▶ _SUPPLIED TEXT_:
^^^^^^^^^^^^^^^^

In this paper, authors solve overcurrent protection for the airplane with the mass of a few kilograms. The analysis section explains object characteristics, electrical and data flow architecture, discuss possible weaknesses, and shows malfunction consequences of the servomotors. In the research section, authors present experimental results of the tested servomotors and summarize recommendations for the reliability improvements. The solution is based on adding prediction and prevention of the fault abilities to the system, and fault-tolerance–keeping the system operational when hardware or software faults occur [17], supporting the increase of safe operation and life-cycle conditions [18,19].

2. Materials and Methods

The Spartan UAV fixed wing aircraft (Figure 1) was developed for reconnaissance tasks. A unique feature of aircraft is the hand-launch start with the capability of accommodating quite large payload of up to 2 kg. The total mass of this aircraft is up to 14 kg (depending on configuration).

The aircraft propulsion is ensured by two low speed (which ensure minimal noise level) brushless alternating current (AC) electric motors. To perform fully automated operations the aircraft is equipped with a PixHawk type autopilot. The entire electrical system is powered by a 6S (18–25.2 V) 25–50 Ah lithium polymer battery. The aircraft control system is powered by 5 V supply, which is obtained via several voltage converters (BECs). A basic structural diagram of the aircraft power system is shown in Figure 2.

As can be seen from Figure 2, the aircraft is powered from the 6S (18–25.2 V; 24 V nominal) 25–50 Ah lithium polymer battery. The main power consumers in the system are two brushless electric motors, which consume up to 60 A (30 A each) during takeoff and ascent of an aircraft and 8–10 A during the cruise flight. The main aircraft control system (aircraft control servos) is powered by a single 10 A 5 V voltage converter. The autopilot and its systems (telemetry etc.) are powered from the separate 3 A 5 V voltage converter to ensure the power separation from the main 5 V system (since noise produced by power servomechanisms often disturb the normal functioning of the sensitive autopilot systems), therefore functioning of autopilot is fully power separated from the aircraft servomechanism control. The aircraft motors are powered by the dedicated engine speed controllers (ESCs); the function of ESC is to convert the battery provided direct current (DC) to 3 phase AC powering the motor and changing the voltage and frequency of AC to ensure motor RPM control.

The system shown in Figure 2 is quite basic and very widely implemented for controlling most UAV vehicles. Voltage converters are considered quite reliable and not in need of any backup systems.

As can be seen from Figure 2, all of the servomechanisms in the Spartan aircraft are powered from a single voltage converter. In addition to normal control servos (aileron, elevator, rudder) Spartan aircraft does have the safety feature in the form of a parachute which automatically deploys at a certain preset minimal altitude; the parachute is deployed by the specially dedicated servomechanism which is powered from the same system.

^^^^^^^^^^^^^^^^

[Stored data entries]
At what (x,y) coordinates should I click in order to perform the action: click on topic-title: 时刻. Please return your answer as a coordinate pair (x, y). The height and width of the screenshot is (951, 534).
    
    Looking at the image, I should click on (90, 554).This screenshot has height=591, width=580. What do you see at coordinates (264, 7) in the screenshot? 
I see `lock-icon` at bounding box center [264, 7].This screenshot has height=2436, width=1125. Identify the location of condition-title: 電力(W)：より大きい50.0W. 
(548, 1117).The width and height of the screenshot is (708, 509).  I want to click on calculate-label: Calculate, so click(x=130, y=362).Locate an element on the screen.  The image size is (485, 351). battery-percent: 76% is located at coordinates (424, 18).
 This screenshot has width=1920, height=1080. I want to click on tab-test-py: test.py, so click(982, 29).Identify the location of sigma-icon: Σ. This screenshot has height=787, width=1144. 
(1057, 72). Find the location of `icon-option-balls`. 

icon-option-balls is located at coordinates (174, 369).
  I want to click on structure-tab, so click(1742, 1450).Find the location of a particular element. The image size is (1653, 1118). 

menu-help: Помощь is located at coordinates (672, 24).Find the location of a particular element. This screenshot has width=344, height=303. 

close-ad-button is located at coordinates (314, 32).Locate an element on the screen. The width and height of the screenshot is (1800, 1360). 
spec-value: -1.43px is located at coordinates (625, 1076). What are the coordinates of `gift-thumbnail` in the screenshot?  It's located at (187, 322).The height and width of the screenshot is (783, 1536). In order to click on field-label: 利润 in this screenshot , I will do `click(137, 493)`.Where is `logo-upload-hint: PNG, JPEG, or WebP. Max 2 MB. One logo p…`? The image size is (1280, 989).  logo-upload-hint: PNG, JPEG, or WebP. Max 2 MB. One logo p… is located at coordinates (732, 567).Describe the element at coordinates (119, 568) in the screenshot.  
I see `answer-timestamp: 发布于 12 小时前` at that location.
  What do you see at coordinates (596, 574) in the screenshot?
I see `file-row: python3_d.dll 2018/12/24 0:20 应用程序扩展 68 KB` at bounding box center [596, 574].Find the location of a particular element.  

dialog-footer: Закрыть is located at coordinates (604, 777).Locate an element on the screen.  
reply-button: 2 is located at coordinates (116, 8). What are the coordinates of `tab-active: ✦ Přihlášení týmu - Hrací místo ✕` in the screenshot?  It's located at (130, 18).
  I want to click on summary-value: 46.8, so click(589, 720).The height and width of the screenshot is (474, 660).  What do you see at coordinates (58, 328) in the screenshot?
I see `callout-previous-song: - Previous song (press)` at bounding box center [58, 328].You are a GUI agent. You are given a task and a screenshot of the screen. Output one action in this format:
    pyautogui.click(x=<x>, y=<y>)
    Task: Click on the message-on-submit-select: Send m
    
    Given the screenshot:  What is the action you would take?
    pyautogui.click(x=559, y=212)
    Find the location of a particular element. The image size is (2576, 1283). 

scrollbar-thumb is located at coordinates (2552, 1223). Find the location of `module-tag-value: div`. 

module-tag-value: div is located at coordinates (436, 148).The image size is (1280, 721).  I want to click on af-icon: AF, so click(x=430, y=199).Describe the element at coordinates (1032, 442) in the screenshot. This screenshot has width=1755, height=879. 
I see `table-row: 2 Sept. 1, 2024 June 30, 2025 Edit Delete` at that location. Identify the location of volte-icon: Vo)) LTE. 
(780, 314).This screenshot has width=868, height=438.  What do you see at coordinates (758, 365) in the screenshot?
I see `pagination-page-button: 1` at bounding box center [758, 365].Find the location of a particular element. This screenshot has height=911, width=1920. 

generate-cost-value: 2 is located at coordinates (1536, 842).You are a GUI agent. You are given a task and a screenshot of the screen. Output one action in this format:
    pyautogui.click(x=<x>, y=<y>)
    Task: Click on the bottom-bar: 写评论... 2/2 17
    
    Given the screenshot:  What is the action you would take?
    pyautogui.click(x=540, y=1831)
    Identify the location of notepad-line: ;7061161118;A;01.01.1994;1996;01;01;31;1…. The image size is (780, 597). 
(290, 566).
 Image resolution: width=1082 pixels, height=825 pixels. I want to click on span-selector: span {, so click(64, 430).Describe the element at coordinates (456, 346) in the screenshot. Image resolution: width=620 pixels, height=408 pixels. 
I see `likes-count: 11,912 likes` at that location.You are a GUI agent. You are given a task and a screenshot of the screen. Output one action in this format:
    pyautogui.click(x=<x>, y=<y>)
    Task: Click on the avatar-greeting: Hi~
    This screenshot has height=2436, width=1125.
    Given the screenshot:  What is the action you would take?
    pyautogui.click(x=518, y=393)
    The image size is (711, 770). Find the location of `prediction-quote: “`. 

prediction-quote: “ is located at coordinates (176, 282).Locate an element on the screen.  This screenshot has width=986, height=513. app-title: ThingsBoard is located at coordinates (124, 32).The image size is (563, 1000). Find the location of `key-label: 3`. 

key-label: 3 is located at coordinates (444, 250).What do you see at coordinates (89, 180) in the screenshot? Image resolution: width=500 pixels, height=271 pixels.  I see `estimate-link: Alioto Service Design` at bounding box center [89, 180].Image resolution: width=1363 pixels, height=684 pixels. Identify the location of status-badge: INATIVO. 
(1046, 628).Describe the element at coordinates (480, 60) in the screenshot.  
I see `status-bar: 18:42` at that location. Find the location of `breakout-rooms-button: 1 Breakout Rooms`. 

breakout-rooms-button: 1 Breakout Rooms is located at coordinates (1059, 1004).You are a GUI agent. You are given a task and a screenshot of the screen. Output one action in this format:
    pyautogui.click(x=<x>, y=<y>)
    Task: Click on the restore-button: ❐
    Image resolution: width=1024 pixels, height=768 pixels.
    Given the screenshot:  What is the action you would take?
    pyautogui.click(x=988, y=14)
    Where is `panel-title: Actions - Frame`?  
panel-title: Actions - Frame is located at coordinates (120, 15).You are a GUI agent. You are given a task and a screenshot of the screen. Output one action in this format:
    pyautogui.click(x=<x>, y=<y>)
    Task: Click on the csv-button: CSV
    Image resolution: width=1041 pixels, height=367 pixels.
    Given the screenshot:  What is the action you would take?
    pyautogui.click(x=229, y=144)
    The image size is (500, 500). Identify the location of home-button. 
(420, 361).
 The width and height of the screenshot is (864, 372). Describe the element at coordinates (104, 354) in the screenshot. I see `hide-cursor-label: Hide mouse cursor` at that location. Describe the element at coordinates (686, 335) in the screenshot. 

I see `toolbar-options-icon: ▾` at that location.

^^^^^^^^^^^^^^^^

▶ _WHAT YOU WILL DO_: Extend the passage on the Spartan UAV's power system, starting right after its last sentence.

▶ _WRITTEN ANSWER_:
During one of the aircraft test flights (second flight during the same day) on the 7th minute of the automated flight, the aircraft started losing control and descending rapidly. The malfunction was noticed by the operator and the aircraft control was switched to manual which allowed for a regaining of control for a certain time; nonetheless, in less than a minute the aircraft went out of control again, dived and crashed into the ground. Neither automated parachute deployment nor the manual one worked as expected.

After the post-flight analysis of logged data, it was determined that the loss of control was caused by a rapid decrease in the aircraft servo control power circuit. The normal 5 V voltage in the servo circuit dropped down to 2.5–3 V at a certain moment. The graph showing the normal 5 V supply voltage and its drop during the flight is shown in Figure 3.

As can be seen from the graph (Figure 3) the normal 5 V voltage rapidly dropped during the flight and did not regain until the crash. The battery voltage (24 V nominal) and the autopilot voltage (5 V) were normal (therefore the autopilot continued functioning and writing the flight data to its memory). According to further investigation it was determined that the aircraft servos would remain barely controllable (though with much lower torque) at the power voltage of down to 3 V and would totally lose control at the voltage of 2.5 V. Therefore, it was obvious that the aircraft lost control due to the rapid drop of voltage in the servomechanism supply circuit below the allowed minimum. The same reason caused the impossibility of parachute deployment.

During the crash investigation, a burned parachute servomechanism was discovered, the wires of the servo were cut during the crash, therefore it was concluded that the servomechanism burned (short-circuited) before the crash happened. Further investigation showed that the 5 V voltage converter in case of short-circuiting (of one of the consumers) and an increase in current consumption drops down the voltage instead of malfunctioning. Since no other malfunctions in the electric system were discovered (other servos functioned properly after the crash) were concluded the parachute servomechanism failed during the flight (due to unknown reasons), short-circuited the power converter, which increased the current in it. That caused the output voltage drop in the servomechanism voltage converter down to 2.5–3 V, a low voltage not sufficient for normal servo functioning, and the aircraft control servos ceased functioning or were not functioning improperly. Due to the loss of servo control, the aircraft control was lost as well (due to the short-circuiting of parachute servo the parachute could neither be deployed).

The damaged servomechanism (type DS339HV, made by Corona) was taken under detailed examination with an objective to find a reason for the fault. Pictures of the disassembled servomechanism are presented in Figure 4. The electronic circuitry was found totally damaged; most of the parts were de-soldered because of overheating, and motor control transistors also short-circuited. Motor wiring had visibly overheated as well.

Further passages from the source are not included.